София схватила повод и оглоблю обеими руками, наклонилась вперед и закричала на лошадей что есть силы, так чтобы ее крик попал прямо в их вздрагивающие уши.

— Тпру! Эй вы, пара робких пони с капризными задницами! Остановитесь, пусть будут прокляты и поруганы ваши разгоряченные шкуры! Остановитесь!

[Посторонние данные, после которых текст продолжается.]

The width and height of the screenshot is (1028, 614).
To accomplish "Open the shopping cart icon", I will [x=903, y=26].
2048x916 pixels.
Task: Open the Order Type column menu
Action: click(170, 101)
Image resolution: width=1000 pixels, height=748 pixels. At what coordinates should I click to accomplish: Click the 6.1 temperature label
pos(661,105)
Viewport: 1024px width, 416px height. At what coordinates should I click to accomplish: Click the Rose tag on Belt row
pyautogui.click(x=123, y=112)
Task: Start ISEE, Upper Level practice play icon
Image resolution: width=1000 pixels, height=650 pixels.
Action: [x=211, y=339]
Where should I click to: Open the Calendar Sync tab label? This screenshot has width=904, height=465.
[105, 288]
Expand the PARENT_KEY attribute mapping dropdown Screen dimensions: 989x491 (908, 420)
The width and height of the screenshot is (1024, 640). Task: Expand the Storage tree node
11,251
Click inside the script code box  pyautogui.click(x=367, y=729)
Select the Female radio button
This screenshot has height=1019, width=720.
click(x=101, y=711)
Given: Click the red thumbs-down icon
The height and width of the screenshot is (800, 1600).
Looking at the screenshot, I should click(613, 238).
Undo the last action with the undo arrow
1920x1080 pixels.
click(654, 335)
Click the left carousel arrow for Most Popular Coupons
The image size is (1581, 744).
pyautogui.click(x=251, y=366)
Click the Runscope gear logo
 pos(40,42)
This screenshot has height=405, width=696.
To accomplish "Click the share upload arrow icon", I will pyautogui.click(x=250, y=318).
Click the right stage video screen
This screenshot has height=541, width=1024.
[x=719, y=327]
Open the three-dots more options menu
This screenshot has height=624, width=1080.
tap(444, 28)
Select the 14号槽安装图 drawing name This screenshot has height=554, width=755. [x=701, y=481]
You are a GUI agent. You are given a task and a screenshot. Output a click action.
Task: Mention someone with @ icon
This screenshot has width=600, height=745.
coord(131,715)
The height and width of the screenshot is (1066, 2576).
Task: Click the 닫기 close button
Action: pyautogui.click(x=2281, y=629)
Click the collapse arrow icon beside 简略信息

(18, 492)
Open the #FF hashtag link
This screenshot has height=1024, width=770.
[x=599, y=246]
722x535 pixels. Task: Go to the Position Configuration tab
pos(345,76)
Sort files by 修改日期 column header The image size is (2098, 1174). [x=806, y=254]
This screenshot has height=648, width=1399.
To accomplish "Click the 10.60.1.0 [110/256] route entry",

Лошади прислушались, и их уши прянули назад. Они поняли ее и начали сбавлять темп. К удивлению Софии, то же самое сделали и все остальные лошади в конюшнях. Конюхи, выбежавшие к другим упряжкам ошеломленно остановились на своем пути. Блуждавшие во тьме группы партии римлян и древних бриттов отступили назад, к стенам. В искривленной линии экипажей головы повернулись, когда отборные сассекские ругательства разнеслись по величественному зданию.

Она снова закричала, ее слова звонким эхом отскакивали от стен, продолжая приводить в изумление окружающих.

— Дьявольское отродье, остановитесь, вы, бессловесные проклятые мулы!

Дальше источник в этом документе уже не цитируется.